Bridging Models and Mechanisms: Integrating Proteome Remodeling with Antibiotic Response

Abstract

Antibiotic resistance is an urgent challenge in medicine, and treatment outcomes are often moulded not only by genetic resistance but by the physiological adaptation of bacteria under drug exposure. Comprehending these constraints requires integrating how translational capacity, nutrient supply, and global feedback cooperatively determine recovery and survival. This thesis extends and validates a mechanistic model that integrates nutrient-dependent growth laws with dynamic proteome allocation to capture Escherichia coli's response to pulse-dose exposure to the ribosome-targeting antibiotic tetracycline in glucose- and glycerol-based media. Experimental measurements of growth delay times, RNA/protein ratios, and inhibition curves supplied direct physiological targets that guided model refinement, making certain that theory remained connected to reproducible lab data. The modeling effort highlighted two crucial effects that had previously been overlooked. First, following the removal of a ribosome-targeting antibiotic, ribosomes no longer constitute the primary limiter of growth, unlike their role under most steady-state conditions. Second, a proportional feedback controller based on the non-steady-state mismatch in amino acid flux was necessary to capture the rapid timescales of antibiotic adaptation and post-pulse recovery.

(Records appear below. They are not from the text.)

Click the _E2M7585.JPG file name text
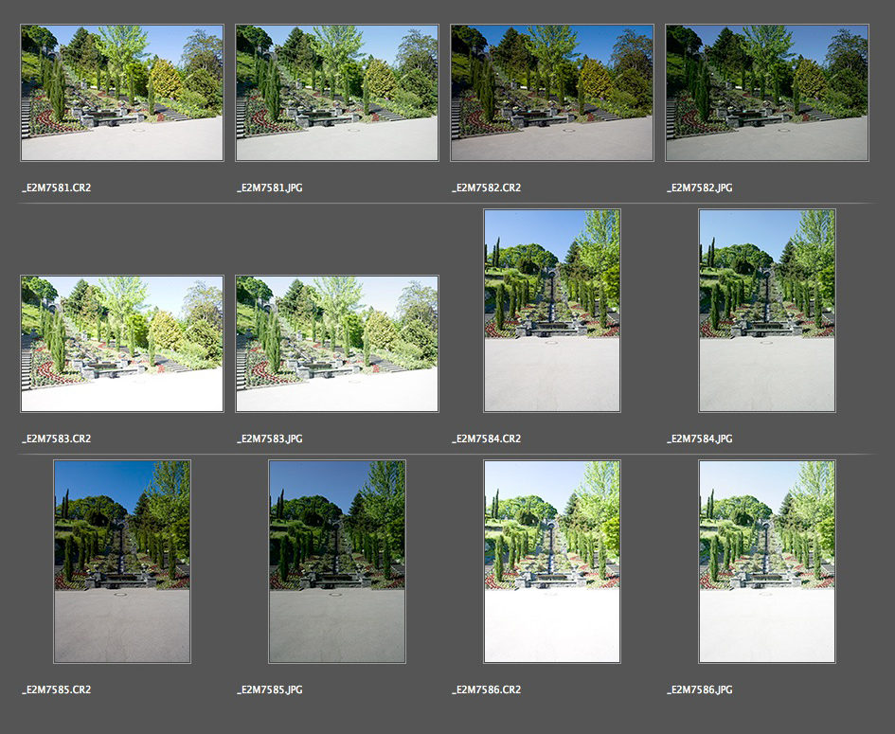Viewport: 895px width, 734px height. tap(271, 689)
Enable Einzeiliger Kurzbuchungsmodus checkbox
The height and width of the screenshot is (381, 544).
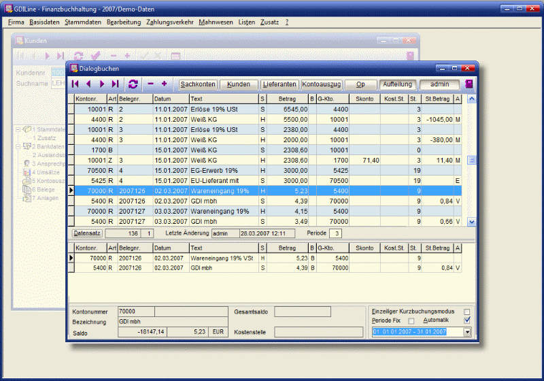[466, 312]
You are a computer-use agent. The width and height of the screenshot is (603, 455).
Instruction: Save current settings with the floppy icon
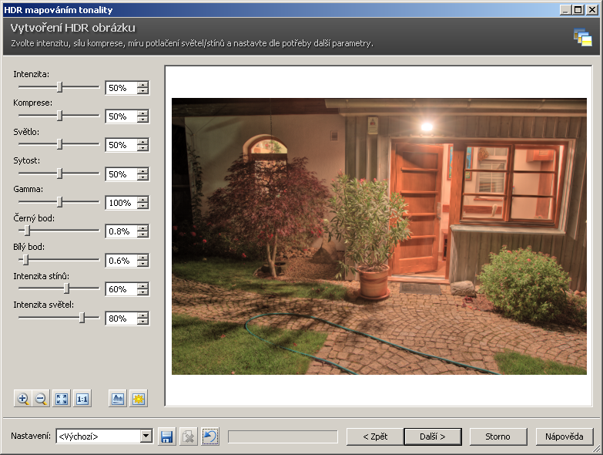[x=166, y=436]
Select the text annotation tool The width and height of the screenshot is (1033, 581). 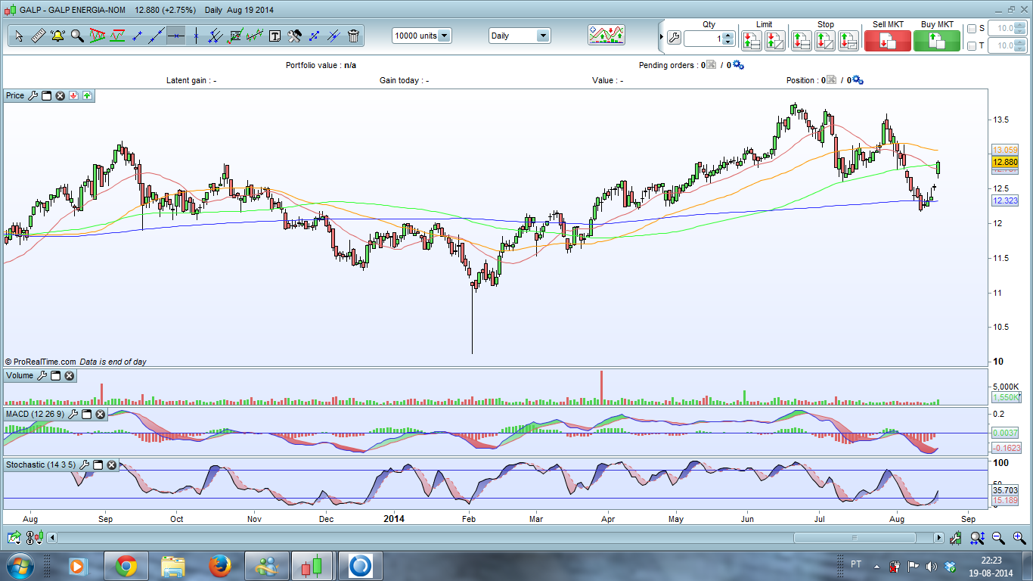pos(275,36)
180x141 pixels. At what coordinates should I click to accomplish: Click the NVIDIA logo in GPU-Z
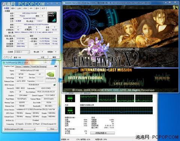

The resulting model reconciled all experimental datasets across both carbon sources, reproducing delay time plateaus, RNA/protein recovery dynamics, and inhibition profiles in a physiologically interpretable way. Sensitivity and Hessian analyses showed that recovery dynamics are primarily governed by transport rates and the strength of feedback control, whereas shifts in how binding and transport interact have little influence on the resulting physiological behavior predicted by the model. This contrast showcases which regulatory components are necessary for shaping recovery and which play only a minor, compensatory role. Clinically, the model argues against prolonged dosing, which permits rapid recovery during treatment, and instead supports pulses that maximize growth inhibition for a fixed total amount of antibiotic. Such regimes minimize the time bacteria spend in sub-inhibitory drug concentrations, thus limiting the opportunity for resistant variants to emerge, and provide a quantitative rationale for pulse- and intermittent-dosing strategies that exploit the post-antibiotic effect. More broadly, this work exemplifies how combining experiments with physiologically grounded modeling can illustrate unifying supply–demand principles of bacterial adaptation. Although developed for E. coli and tetracycline, the mathematical modeling framework is readily adaptable to other reversibly binding ribosome-targeting antibiotics, and could possibly be extended to other antibiotic classes, offering a foundation for linking physiology to treatment strategies in diverse microbial environments.